2

248 21 184
                                    


"bana doğru bağırarak koşuyordun. ne yapayım? korktum.."

diyerek kendini savunan kai'ye, her ne kadar beynim kan banyosu yapıyormuş gibi hissetsem de kızamamıştım. gerçi kızamamamın nedeni böyle hissediyor olmamda olabilirdi.

orospu çocuğunun kaykayı başımı kırmıştı ama yanlış görmüyorsam o şu anda kaykayına sarılıyor ve ağlıyordu.
düşüncesiz piç... hâlâ benim rolümü çalıyordu.
ŞU ANDA AGLAMASI GEREKEN BENİM !

tae yüzüme tiksinerek bakmış sonra çocuklara bakarak "hastaneye götürsek mi acaba ya?" diye sormuştu. ben de ona 'bir de götürme isterden geri zekalı' bakışı atmıştım.

bakışımı fark eden kai "öldürelim istersen, en azından acı çekmez." demişti kinayeli bir şekilde.
akıllı köpekcik nasılda düşünürmüş sahibini.

o halime rağmen diğer cebimden de bir tane kurabiye çıkarıp yüzüne atmıştım. bana kızgın bi şekilde bakmıştı ama benim yüzümün halini görünce bir bok diyememişti.

zaten bir zahmet demeyiversin. onu azgınlardan koruyacağım diye yakışıklı yüzüme kaykay geldii benimm kaykayyy.
hareket eden bir şey.
tekerlekleri bile var.

profesör choi yeonjun'dan zor bulunan bilgilerle okuyucularımıza kaykayı da tanıttığımıza göre kaldığımız yerden devam edebiliriz.

sonunda bizimkiler hastaneye gitmezsem geberip gideceğimi akıl edebilmişti ve kolumu omuzlarına atıp beni hastaneye götürüyorlardı. pekte götürebildikleri söylenemezdi çünkü diz kapağımdan aşağısı yerde sürünüyordu.

tanrım pazardan aldığım çakma zara pantalonum yırtılacaktı ama şu an onun için ayağa kalkarsam beni anında yere bırakıp ölüme terk edeceklerine adım kadar emindim. bu yüzden gözlerimin önünde paracıklarımın nasıl yok olup gittiğini izlemekten başka yapacağım bir şey yoktu. onlar gitmeseydi birazdan ben kan kaybından gidecektim.
en azından hastane yakındı. oraya gidene kadar ölmezdim. yani umarım...

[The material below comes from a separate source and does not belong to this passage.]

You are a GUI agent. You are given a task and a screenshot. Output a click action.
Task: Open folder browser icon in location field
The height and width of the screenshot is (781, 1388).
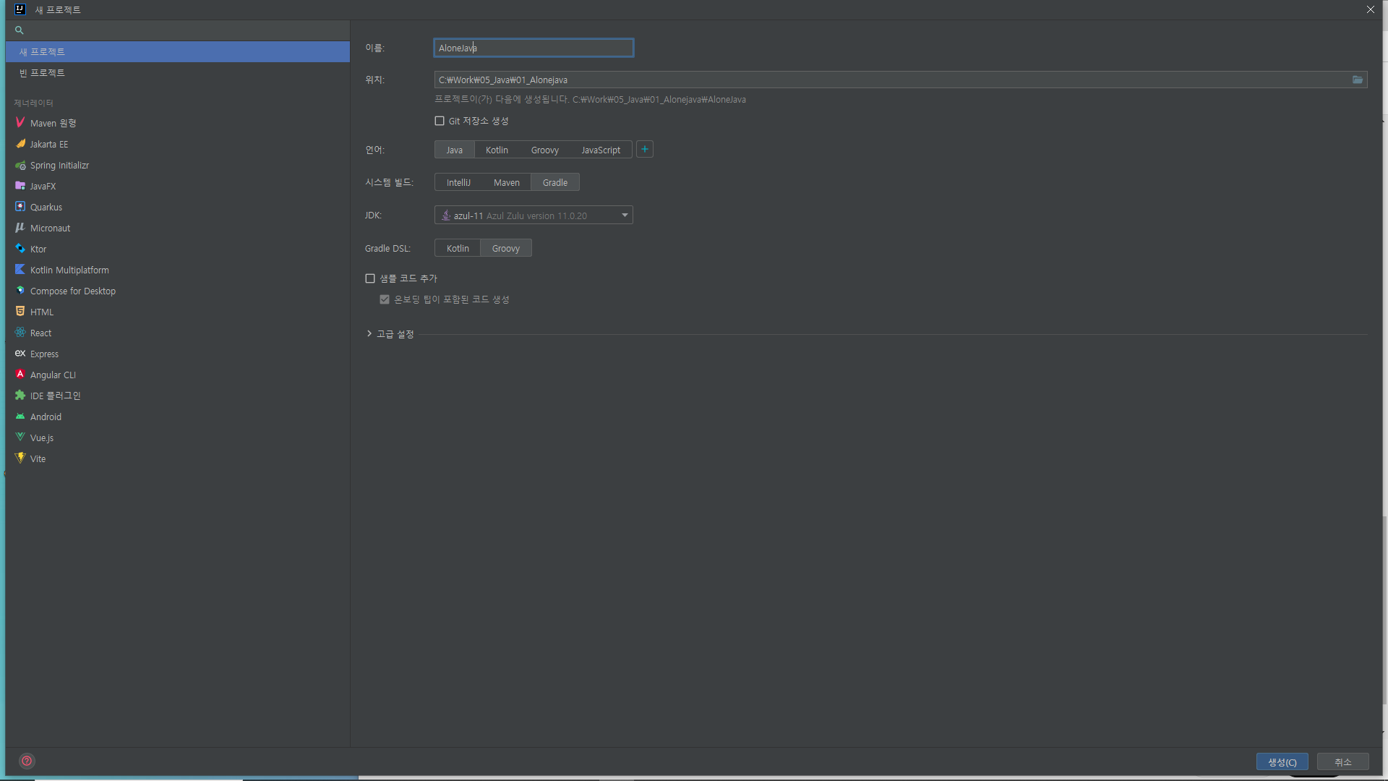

hastanenin acil bölümüne geldiğimizde içerideki herkesin yüzüme acıyarak baktığını fark ettim. öyle ki bitmeyecek bir kuyruk olmasına rağmen hiçbiri sırasını vermekten çekinmemişti ve beni hemen içeri almışlardı. daha önceden tadı şeker gibi olduğu için 5 şişe şurup içip gerçekten gebereceğimi hissettiğimde önümdeki adam sırasını vermemek için hamile olduğunu ve bebeğin şimdi doğacağını söyleyerek doktorun odasına dalmıştı. o adam sayesinde bir süreliğine azraille tanışma fırsatım olmuştu.

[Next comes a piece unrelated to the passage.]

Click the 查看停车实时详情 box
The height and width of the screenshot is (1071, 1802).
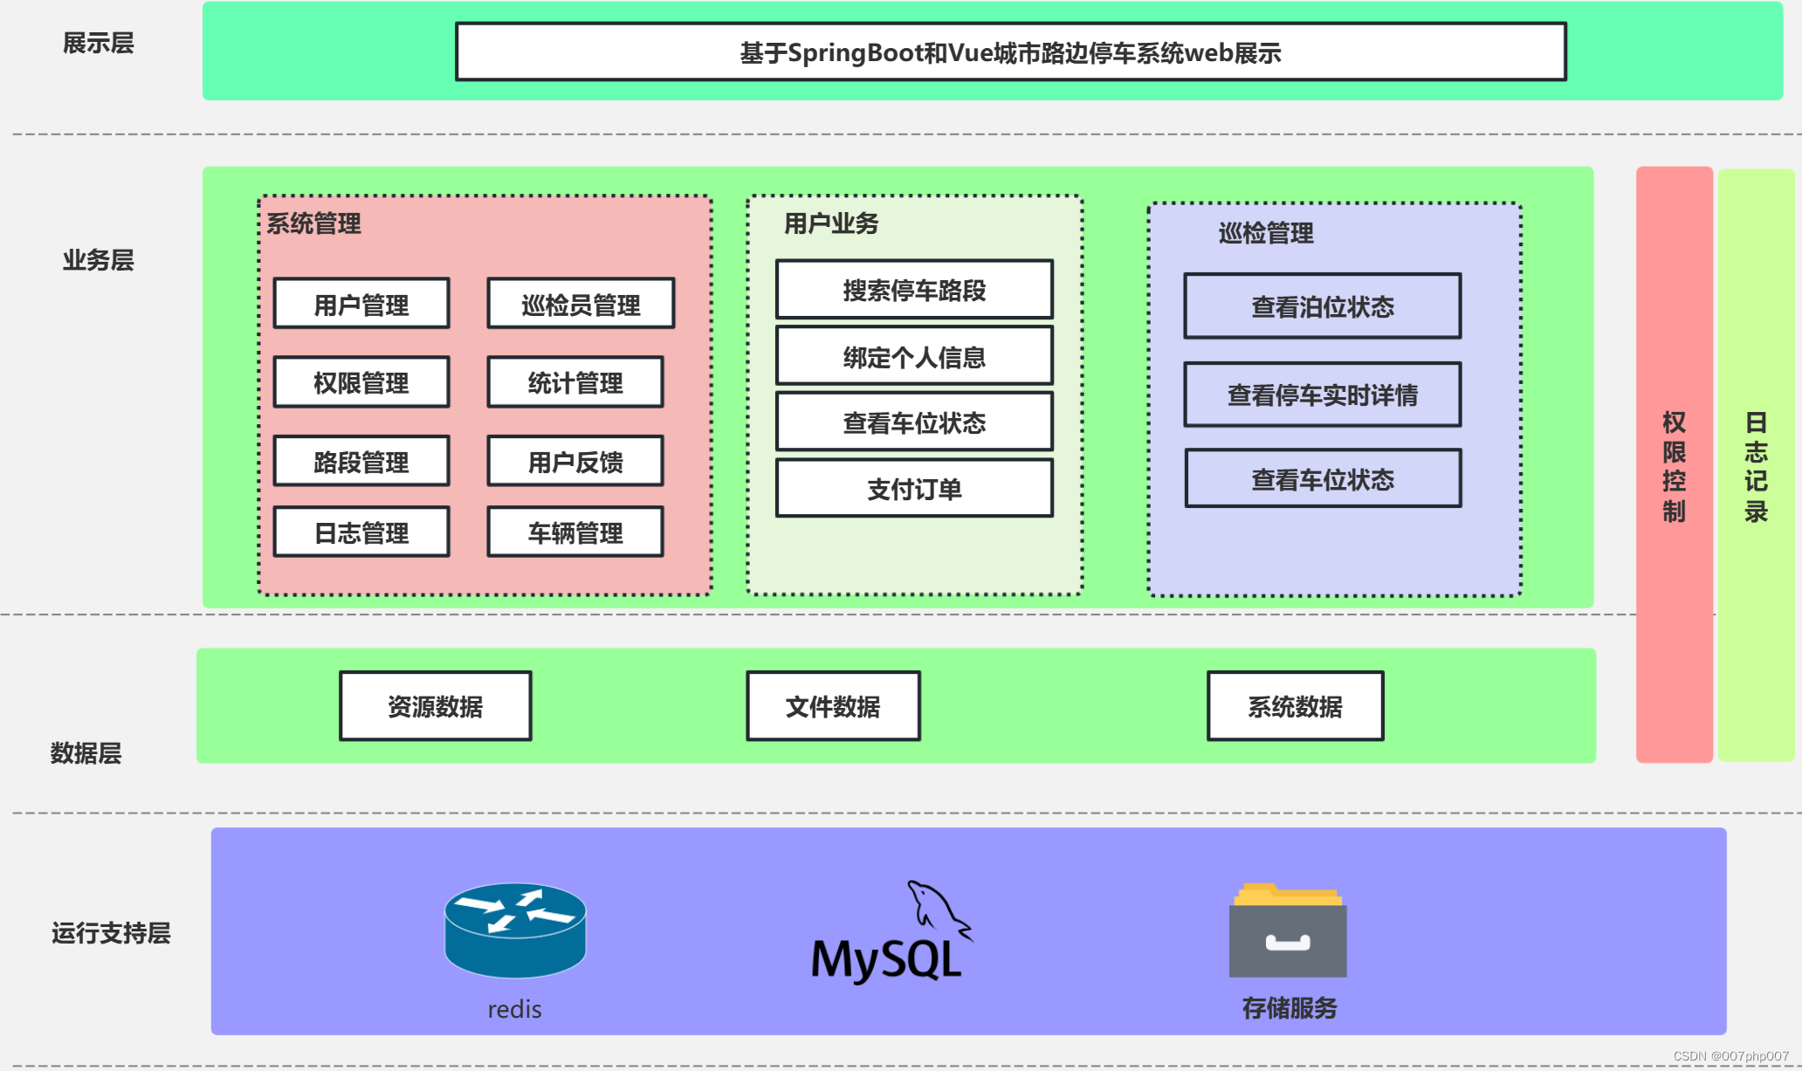[1322, 395]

sıra verilmesine çokta alışık olmadığımdan tuhafıma gitmişti. yüzümün kötü göründüğünün farkındaydım ama kadarda kötü olduğunu düşünmemiştim.

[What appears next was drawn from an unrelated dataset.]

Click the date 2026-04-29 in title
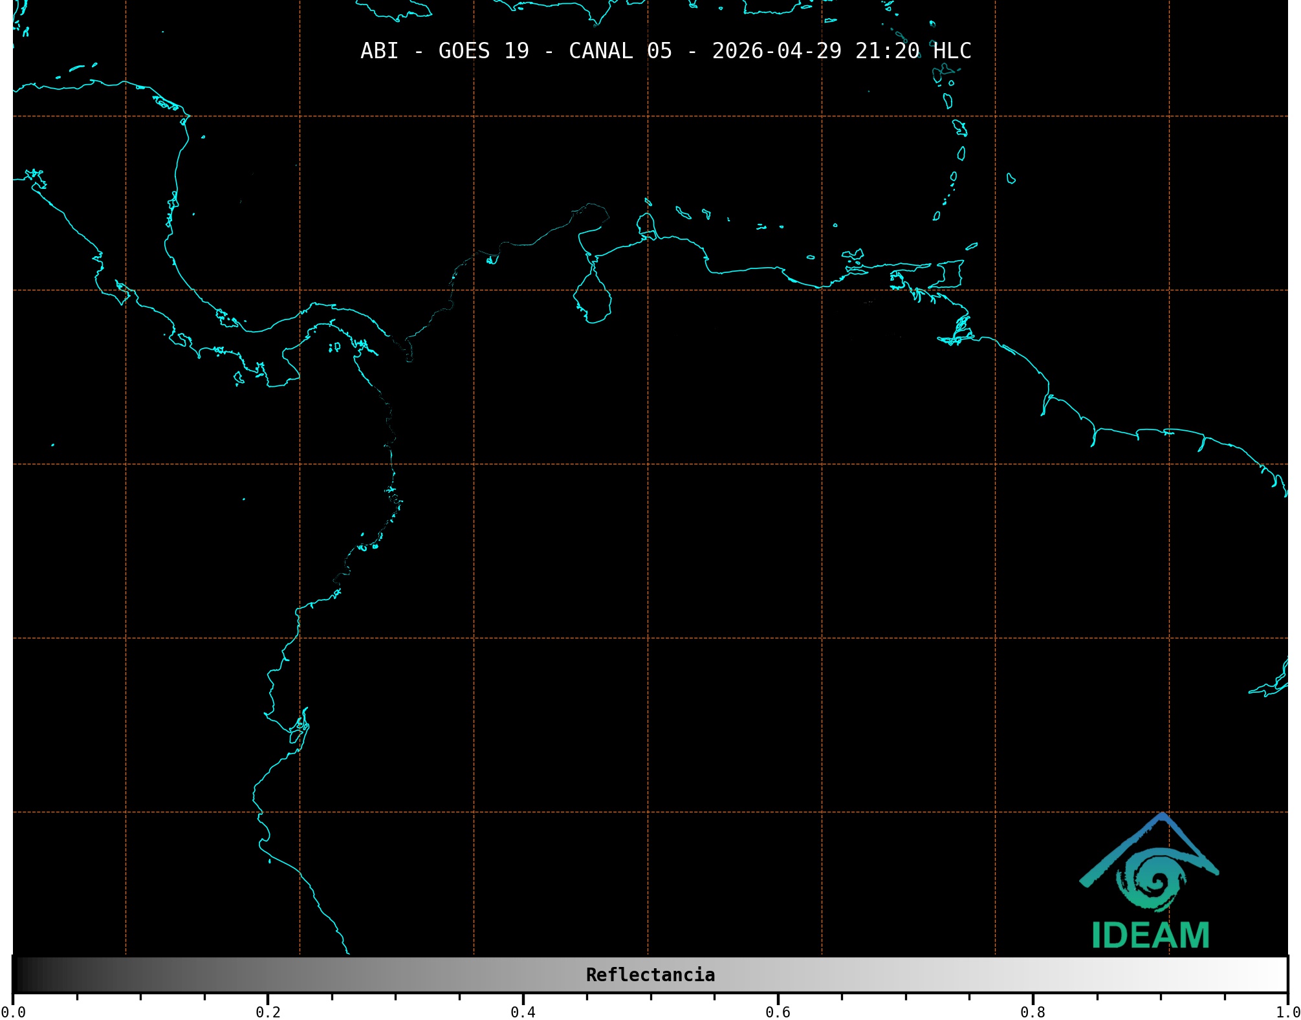This screenshot has height=1020, width=1301. [776, 51]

doktorun odasına girdikten
bi süre sonra başımda ve yüzümde toplam 31 tane dikişle oradan ayrıldım. bizimkilerin bununla çok dalga geçeceklerine emindim ama yine de
yüzüm gülüyordu çünkü ölü gibi olduğumdan hiçbir acı hissetmemiştim......dersem inanır mısınız?

evet canımın yanmadığı kısım doğruydu ama mutlu olmamın sebebi bu değildi tabii ki. doktorum çok yakışıklıydı ve ben bu tipimle bile numarasını almayı başarmıştım.

tam olarak aramızda bir aşk dialogu geçtiği söylenemezdi. yalnızca ona "eve gittiğimde bir ağrı hissedersem ne yapmam gerektiği hakkında size danışırım" demiştim.
ayrıca o da dünden razıymış gibi numarasını hemen vermişti. üstün çekiciliğime dayanamamıştı herhalde.

tanrım kesinlikle bana aşık olmuştuuu.

odadan ayrıldığımda
bizimkiler beni gördüğü gibi yanıma gelmişlerdi. kai kolumdan tutup "iyi misin sahip?" diyince gülerek başımı salladım.